Strychalski et ses collègues ont constaté que si deux des sept gènes étaient déjà connus pour leur implication dans la division cellulaire, cinq étaient auparavant sans fonction connue. « C’était surprenant », dit-elle. « Ces cinq gènes sortaient du cadre de ce que nous connaissions », explique James Pelletier, du MIT, et coauteur de cette étude.

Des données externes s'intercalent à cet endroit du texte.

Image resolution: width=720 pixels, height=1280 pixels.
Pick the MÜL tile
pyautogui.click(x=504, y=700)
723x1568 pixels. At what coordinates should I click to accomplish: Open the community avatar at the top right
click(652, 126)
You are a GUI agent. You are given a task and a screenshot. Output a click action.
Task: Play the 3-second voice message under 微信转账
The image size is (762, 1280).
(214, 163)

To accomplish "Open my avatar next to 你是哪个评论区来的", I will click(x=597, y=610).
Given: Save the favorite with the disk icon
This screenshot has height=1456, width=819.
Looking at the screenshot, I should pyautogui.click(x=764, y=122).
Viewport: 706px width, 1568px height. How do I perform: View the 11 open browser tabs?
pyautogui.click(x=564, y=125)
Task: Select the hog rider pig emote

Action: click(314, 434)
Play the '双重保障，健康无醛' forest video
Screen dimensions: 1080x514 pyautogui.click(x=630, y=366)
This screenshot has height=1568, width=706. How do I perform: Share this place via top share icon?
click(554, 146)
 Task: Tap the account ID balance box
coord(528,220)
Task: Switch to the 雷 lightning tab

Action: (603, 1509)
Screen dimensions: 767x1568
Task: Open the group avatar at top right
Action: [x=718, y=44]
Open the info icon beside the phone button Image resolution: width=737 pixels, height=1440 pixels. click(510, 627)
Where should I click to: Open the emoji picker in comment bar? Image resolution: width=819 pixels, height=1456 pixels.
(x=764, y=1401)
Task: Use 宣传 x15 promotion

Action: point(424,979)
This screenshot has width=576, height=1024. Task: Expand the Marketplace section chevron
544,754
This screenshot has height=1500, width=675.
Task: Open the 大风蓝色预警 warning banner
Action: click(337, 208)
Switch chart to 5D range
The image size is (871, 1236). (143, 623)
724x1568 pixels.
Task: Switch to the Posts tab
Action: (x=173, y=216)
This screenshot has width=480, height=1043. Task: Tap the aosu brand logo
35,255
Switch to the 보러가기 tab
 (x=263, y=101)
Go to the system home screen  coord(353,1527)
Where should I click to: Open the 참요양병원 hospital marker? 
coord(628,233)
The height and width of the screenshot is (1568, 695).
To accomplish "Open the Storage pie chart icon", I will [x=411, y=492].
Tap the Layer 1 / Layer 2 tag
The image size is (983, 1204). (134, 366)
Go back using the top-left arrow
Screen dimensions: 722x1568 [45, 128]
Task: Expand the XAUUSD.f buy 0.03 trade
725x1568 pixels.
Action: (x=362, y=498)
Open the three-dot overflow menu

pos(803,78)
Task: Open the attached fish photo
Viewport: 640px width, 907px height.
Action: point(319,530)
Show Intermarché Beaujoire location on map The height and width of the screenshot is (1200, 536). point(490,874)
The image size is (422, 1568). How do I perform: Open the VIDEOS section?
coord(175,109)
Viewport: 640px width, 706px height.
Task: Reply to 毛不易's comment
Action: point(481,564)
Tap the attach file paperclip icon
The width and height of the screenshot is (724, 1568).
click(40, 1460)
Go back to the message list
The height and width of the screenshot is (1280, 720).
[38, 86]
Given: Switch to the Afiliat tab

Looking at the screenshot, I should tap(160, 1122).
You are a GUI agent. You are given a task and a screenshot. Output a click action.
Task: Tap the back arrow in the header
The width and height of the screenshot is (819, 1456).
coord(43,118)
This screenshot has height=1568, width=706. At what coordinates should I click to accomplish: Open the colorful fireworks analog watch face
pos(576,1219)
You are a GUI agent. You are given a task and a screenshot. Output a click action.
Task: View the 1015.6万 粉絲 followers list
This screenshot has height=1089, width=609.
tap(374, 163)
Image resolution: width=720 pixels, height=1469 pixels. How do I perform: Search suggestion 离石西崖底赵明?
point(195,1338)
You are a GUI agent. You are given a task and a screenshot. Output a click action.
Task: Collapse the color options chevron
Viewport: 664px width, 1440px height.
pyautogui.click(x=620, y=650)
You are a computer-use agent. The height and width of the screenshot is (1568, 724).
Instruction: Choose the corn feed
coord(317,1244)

« La cellule minimale possède de nombreux gènes de fonction inconnue qui, bien que nous n’ayons aucune idée de ce qu’ils font, sont nécessaires à la vie de la cellule – c’est donc un domaine passionnant pour les recherches futures », dit-il. « [Cette recherche] est incroyablement importante pour comprendre comment la vie fonctionne et quels gènes sont nécessaires pour faire fonctionner les cellules de manière réelle », déclare Drew Endy de l’université Stanford en Californie.

Elles sont de bons analogues

« Cette recherche fondamentale sur les cellules minimales nous aide à comprendre les principes des phénomènes de la vie, et l’histoire de l’évolution de la vie », explique Kate Adamala de l’université du Minnesota à Minneapolis. En effet, la cellule minimale est un bon analogue du dernier ancêtre commun universel de toute vie sur Terre.
Cette nouvelle découverte « nous rapproche également de l’ingénierie de cellules vivantes entièrement définies, comprises et contrôlables », ajoute-t-elle. « Libérées de la complexité des systèmes vivants naturels, ces cellules synthétiques constituent un outil à la fois pour la recherche fondamentale et la biotechnologie. »
« Les applications potentielles sont vastes, dans les domaines de l’agriculture, de la nutrition, de la biomédecine et de l’assainissement de l’environnement », explique Jef Boeke, de l’université de New York. « La capacité de corriger et d’affiner le code biologique comme celui-ci est une étape cruciale pour y parvenir. »
Cette recherche a été publiée dans Cell.